Moses when he came down from the mountain after communing with God did not know that the skin of his face shone while he talked with Him (Ex. 34.29).  When the people saw him they shielded their eyes, could not look steadily into his face, could no more look on his face than look at the sun.

But then the glory on Moses’ face began to fade. So he covered his face.  He could not let the people see the fading glory—and he refused to minister without that glory.  So he went into the tent he had set up, and took the veil off while he communed further with the Lord.  Then, recharged as it were, he would come out and talk with the people again, till the glory began to fade again.

What Moses did was prophetic of the whole dispensation of the old covenant—and also of the blindness of the hearts of the people under that covenant.  Paul called the old covenant a “ministration of death” that would one day come to its end; its glory would come to an end.  But tragically, most of those who were bound under that covenant refused to acknowledge that it was over; there was a veil upon their hearts that prevented them from seeing that the Sinai covenant was history.

For, God had brought in a new covenant—one whose glory was never going to fade.  Those who drew nigh to God by this covenant would, with unveiled face, behold the glory of the Lord in the face of Jesus Christ, and be transformed “into the same image from glory to glory.”

“To this day,” grieved Paul, that same veil remained on their hearts in the reading of the old testament.  We may well say in our day it is still there—even in the reading of the new testament.  For “the letter” of the Scriptures has no power to change; it is “the Spirit that gives life” (2 Cor. 3.6).

And so Paul adds this:

Nevertheless, when it shall turn to the Lord, the veil shall be taken away (2 Cor. 3.16).

He has in mind Moses returning to commune with the Lord, and taking away the veil while he talked with Him.

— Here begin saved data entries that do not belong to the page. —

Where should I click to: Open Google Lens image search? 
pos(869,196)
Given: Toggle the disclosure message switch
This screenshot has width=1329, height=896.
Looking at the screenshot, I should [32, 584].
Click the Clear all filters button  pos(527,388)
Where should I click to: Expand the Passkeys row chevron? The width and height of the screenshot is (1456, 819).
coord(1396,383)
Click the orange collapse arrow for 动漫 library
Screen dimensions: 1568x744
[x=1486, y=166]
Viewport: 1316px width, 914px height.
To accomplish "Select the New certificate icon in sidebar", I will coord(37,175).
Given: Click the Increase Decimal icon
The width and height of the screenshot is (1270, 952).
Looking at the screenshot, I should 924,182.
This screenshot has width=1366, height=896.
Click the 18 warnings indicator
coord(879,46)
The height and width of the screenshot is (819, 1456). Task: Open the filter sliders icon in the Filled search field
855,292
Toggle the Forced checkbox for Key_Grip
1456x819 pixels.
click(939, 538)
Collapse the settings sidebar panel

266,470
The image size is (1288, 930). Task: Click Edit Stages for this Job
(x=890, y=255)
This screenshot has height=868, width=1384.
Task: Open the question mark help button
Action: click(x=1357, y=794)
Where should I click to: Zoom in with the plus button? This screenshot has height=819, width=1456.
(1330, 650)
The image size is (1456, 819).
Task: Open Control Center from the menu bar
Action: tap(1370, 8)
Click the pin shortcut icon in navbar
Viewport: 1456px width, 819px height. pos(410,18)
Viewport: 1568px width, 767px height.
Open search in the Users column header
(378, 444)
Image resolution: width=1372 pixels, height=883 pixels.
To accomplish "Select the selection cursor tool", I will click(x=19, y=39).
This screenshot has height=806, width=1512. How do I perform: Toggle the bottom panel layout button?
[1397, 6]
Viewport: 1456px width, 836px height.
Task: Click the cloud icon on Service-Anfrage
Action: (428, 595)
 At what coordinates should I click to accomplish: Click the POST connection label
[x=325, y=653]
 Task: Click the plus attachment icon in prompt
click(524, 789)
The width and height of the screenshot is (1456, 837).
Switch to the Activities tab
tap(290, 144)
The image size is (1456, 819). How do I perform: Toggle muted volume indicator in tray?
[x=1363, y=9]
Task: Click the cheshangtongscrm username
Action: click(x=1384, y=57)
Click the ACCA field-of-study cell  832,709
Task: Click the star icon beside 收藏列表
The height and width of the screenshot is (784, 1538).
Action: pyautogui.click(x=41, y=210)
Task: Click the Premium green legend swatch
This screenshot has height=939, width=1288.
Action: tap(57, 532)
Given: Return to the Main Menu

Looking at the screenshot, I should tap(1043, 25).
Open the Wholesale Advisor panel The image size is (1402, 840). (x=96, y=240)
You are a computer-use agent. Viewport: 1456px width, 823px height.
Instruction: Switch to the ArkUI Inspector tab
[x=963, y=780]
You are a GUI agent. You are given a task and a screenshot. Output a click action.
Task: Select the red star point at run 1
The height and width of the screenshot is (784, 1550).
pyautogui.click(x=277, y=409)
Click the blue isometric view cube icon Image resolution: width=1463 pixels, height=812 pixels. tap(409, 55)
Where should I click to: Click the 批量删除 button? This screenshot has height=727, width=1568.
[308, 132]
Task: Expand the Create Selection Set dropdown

Let us not miss what Paul says next.  With apostolic authority and Holy Spirit inspiration, he brings this old testament picture right up into the new covenant.  “Now the Lord,” he says, referring to this passage about Moses returning to commune with the Lord, “is the Spirit…”

It is in unveiling our hearts to the Spirit of the Lord that we discover the shining face of the Lord Himself.

And in this light what do we discover?

“…And where the Spirit of the Lord is, there is liberty.”

What does he mean—liberty?  This.  The covenant of the law was a covenant that “gendereth to bondage” (Gal. 4.24).  The Sinai covenant brought forth children of bondage.  It was “a yoke of bondage” (Gal. 5.1).  Rather than liberating from sin, it actually intensified sin in the heart of man, and brought them deeper into captivity to the law of sin and death (Rom. 7.23).  But the new covenant—the perfect law of liberty—minsters grace to the hearers and sets them free from the law of sin and death, empowering them with the quickening power of Life to do the will of God.  As Paul says in another place—and I wonder sometimes if this is not the most wondrous verse in the Bible:

The law of the Spirit of life in Christ Jesus hath set me free from the law of sin and death.

The new covenant walk is a walk in the Spirit, a walk in the light of His countenance.  A walk in liberty.  A transforming walk.

…Where the Spirit of the Lord is, there is liberty.
But we all with open (unveiled) face beholding as in a glass (mirroring) the glory of the  Lord are changed into the same image from glory to glory even as by the Spirit of the Lord (that is, the Lord the Spirit).

This is what the light of His countenance does as we walk in it.  It is new covenant light that changes us into the same image we see in the mirror.  It is true light, making true in us what is true in Him (1 Jn. 2.8).

Let us keep looking into this mirror!